I’ve just been sat at the back door where I live, sat down with a cup of coffee and a fag, staring at a brick wall. I had to put my glasses on to see the wall properly. No, sorry, not had to but wanted to put on my glasses so that I could just sit and stare at a brick wall. Stare at the variety of bricks. Stare at the slightly broken bricks, the scratched bricks, the bricks with dimples and grooves. the reddish bricks, the stained bricks. So many different bricks. I sat and in some unexplainable way communed with my God. Through my artistic appreciation of the range of bricks and their differences and similarities, I was able to spend time lost in gratitude. Gratitude to my God that he made me the way he made me, gratitude that He has given me eyes to see. Eyes that see beauty where others might just see what is there. Eyes that get so filled up with the splendour of this broken world that all I can do is sit and stare.

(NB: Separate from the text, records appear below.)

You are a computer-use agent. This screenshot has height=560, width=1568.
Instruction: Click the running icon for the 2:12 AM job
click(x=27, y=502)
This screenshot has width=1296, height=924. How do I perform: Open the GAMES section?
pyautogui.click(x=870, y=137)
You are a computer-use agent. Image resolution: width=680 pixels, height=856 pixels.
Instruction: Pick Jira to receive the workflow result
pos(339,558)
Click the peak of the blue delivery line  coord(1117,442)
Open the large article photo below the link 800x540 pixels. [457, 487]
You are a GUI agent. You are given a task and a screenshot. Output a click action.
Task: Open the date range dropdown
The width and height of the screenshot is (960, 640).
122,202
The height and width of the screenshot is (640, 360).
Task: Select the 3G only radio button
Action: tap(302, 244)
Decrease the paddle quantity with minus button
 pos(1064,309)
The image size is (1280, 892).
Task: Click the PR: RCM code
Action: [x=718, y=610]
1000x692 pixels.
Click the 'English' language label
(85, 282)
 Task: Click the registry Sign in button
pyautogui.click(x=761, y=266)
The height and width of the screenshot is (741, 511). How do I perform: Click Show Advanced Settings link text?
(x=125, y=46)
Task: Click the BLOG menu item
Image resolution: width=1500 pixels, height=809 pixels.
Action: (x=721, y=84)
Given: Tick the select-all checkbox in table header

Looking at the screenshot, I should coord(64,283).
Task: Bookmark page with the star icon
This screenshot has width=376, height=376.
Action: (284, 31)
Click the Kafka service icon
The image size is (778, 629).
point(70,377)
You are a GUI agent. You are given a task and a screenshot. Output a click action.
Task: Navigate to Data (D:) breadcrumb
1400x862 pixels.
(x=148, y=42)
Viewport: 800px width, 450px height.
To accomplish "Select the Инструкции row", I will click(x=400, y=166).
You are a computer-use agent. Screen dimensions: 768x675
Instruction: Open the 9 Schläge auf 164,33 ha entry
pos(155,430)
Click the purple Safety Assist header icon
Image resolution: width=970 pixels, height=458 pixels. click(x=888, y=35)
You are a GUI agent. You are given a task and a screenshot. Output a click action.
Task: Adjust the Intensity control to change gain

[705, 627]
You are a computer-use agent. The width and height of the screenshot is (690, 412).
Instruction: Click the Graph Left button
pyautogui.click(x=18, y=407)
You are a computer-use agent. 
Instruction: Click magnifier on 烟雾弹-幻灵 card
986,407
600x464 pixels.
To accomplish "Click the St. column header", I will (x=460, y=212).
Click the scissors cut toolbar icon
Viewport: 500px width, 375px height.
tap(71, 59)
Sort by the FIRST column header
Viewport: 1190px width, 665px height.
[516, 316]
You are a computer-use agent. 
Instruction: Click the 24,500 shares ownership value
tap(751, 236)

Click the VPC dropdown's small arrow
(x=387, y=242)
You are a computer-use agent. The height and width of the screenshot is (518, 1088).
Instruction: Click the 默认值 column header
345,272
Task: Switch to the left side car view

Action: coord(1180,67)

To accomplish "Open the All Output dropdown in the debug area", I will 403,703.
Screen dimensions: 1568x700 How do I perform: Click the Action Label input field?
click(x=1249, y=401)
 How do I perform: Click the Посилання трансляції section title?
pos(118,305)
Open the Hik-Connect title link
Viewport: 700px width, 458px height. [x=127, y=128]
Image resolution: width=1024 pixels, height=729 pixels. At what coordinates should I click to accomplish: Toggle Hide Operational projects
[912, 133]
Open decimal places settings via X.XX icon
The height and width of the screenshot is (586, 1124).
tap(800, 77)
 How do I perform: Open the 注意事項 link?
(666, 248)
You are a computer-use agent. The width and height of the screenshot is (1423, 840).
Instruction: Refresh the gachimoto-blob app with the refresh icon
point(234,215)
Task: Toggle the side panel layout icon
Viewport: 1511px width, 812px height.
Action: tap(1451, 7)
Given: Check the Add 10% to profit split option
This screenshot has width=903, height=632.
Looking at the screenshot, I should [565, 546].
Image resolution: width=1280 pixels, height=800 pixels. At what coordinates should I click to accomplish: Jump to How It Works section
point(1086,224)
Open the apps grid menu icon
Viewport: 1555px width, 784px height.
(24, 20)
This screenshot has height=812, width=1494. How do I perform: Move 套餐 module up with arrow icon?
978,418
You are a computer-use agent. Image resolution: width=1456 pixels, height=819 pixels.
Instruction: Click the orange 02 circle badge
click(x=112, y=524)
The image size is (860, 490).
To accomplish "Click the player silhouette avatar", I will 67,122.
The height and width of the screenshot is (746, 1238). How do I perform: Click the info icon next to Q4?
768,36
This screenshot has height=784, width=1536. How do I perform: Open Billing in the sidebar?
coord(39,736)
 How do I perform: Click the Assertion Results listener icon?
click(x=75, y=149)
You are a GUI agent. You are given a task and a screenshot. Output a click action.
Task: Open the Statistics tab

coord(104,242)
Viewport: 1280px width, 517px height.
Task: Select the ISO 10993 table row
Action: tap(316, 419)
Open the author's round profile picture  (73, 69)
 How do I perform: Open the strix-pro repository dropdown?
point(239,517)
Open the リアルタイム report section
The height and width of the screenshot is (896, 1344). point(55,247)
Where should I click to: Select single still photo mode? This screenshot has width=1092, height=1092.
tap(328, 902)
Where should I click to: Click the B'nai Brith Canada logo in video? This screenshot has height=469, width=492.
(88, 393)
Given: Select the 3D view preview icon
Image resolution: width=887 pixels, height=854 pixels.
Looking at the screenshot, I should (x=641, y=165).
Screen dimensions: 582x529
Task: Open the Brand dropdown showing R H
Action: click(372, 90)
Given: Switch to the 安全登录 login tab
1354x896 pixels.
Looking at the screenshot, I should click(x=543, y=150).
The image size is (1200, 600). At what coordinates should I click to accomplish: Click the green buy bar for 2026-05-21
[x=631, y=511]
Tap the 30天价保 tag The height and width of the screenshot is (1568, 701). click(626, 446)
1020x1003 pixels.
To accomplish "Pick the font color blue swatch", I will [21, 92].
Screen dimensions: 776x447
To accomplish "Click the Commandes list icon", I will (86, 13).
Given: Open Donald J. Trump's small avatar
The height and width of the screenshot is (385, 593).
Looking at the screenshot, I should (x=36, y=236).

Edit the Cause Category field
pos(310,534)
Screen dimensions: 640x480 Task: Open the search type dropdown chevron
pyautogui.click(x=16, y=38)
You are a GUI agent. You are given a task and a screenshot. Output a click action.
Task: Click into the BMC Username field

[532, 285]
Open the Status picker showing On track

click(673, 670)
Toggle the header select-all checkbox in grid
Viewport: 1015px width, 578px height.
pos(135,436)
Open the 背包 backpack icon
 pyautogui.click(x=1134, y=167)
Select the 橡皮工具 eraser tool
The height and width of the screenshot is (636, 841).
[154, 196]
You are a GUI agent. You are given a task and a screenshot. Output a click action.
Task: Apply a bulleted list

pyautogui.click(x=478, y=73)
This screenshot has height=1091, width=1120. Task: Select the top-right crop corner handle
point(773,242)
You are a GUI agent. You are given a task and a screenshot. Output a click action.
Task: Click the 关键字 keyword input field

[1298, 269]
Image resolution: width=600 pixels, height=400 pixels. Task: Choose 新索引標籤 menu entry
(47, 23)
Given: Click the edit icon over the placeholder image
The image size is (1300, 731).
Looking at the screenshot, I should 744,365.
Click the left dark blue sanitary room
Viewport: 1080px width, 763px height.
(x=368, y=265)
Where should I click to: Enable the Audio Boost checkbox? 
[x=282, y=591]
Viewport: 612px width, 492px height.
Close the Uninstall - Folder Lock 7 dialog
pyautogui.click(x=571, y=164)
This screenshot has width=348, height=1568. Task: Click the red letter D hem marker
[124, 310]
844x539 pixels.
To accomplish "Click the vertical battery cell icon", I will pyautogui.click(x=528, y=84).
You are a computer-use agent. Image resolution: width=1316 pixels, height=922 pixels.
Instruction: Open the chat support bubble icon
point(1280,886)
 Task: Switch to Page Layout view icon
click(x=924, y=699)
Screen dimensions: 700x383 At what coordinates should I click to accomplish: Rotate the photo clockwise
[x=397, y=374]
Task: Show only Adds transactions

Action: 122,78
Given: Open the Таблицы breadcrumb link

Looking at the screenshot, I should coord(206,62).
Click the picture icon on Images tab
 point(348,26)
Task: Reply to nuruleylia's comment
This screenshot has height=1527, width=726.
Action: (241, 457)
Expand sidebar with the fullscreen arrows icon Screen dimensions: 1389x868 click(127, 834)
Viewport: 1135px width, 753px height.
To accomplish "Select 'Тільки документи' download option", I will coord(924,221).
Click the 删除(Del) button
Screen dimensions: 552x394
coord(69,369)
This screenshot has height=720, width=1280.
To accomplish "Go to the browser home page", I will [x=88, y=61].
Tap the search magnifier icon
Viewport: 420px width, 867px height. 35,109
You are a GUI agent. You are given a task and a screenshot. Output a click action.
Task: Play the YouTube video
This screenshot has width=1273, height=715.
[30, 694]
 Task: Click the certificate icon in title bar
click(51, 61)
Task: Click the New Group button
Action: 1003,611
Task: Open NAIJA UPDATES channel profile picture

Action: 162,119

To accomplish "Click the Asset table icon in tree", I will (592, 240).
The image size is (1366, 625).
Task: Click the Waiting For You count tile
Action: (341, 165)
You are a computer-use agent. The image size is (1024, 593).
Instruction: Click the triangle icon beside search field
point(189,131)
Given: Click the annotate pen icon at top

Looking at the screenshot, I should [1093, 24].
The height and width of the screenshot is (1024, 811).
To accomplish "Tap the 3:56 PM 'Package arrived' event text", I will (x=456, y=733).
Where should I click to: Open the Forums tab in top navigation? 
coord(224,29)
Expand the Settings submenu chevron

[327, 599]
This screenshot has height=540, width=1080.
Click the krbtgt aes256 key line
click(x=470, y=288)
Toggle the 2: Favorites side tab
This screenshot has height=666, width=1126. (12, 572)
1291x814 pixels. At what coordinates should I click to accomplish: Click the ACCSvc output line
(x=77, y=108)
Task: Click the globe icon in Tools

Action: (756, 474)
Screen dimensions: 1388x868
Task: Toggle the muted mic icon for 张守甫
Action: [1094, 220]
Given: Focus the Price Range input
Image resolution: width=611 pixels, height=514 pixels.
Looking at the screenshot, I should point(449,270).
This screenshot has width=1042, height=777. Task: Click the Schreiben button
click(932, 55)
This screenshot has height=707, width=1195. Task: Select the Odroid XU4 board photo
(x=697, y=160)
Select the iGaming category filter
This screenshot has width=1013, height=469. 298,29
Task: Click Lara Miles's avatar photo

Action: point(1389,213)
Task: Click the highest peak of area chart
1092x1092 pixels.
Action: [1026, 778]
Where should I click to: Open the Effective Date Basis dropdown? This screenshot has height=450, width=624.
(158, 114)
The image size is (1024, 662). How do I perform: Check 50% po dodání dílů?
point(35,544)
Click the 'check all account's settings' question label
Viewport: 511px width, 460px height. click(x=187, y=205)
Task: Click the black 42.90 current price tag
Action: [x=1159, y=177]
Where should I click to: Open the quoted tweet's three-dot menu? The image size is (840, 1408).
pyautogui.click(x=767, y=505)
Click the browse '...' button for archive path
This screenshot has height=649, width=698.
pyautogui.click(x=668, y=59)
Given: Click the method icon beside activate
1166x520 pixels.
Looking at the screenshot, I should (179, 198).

There’s been a mixture of things that have brought me here so soon after my last little walk on the wild side. A mixture of what I have done and what God has done in me. I have done my part in looking at the things that have shaped me into who I am today. Looking at the ways that I react to certain stimuli and then trying to see if I need to change those reactions or keep them. Looking at some of the experiences that I have had and trying to unlock their power over me and seeing if my part in those experiences was a factor or not. In short, taking as much of a searching and fearless moral inventory of myself as I have been able. That has been some of what I have been doing in myself but I don’t feel qualified to begin to suggest what my God has been doing in me. What I am qualified to say is that He has been working in me and the proof of that is that I am still here at all.
Further proof can be seen by the fact that I’ve just been staring at a brick wall communing with my God. Slowly, bit by bit I am learning to let go of some of the rules that I have lived under all my adult life. Rules that include how and when I can commune with my God. Some of these rules came from well-meaning but misinformed people around me and some came from my own immature and scared mind. Those that I made up and stuck to were safe-seeming self-defense mechanisms that would have been discarded when I had felt loved and secure. Until recently, I have not felt secure enough to review a lot of these rules and so I have continued to live with a metaphorical straitjacket in the area of spirituality. I had been able to loosen a few of the straps but the jacket had stayed firmly on. I have now started to unbuckle those straps.
I have been aware of having eyes that see beauty where others see the mundane for a long time. I have repeatedly shown my gratitude to my God for His beauty and for Him allowing me to experience it. The change that has been occurring in me is to finally be able to see that while I am lost in awe and wonder of the beauty around me, I am actually directly communing with my God. I am sharing a moment of time with my God. A moment of joy. A moment of just being with Him. A moment of worship. Those moments can be as long or as short as they happen to be. I don’t care anymore because I can now see that He gave me this gift so that we could share it and that blows my mind clear out of this orbit and into a brand new trajectory.
And that’s one of the times when this recovery thing rocks. It rocks so much that it makes it easy to keep fighting for more.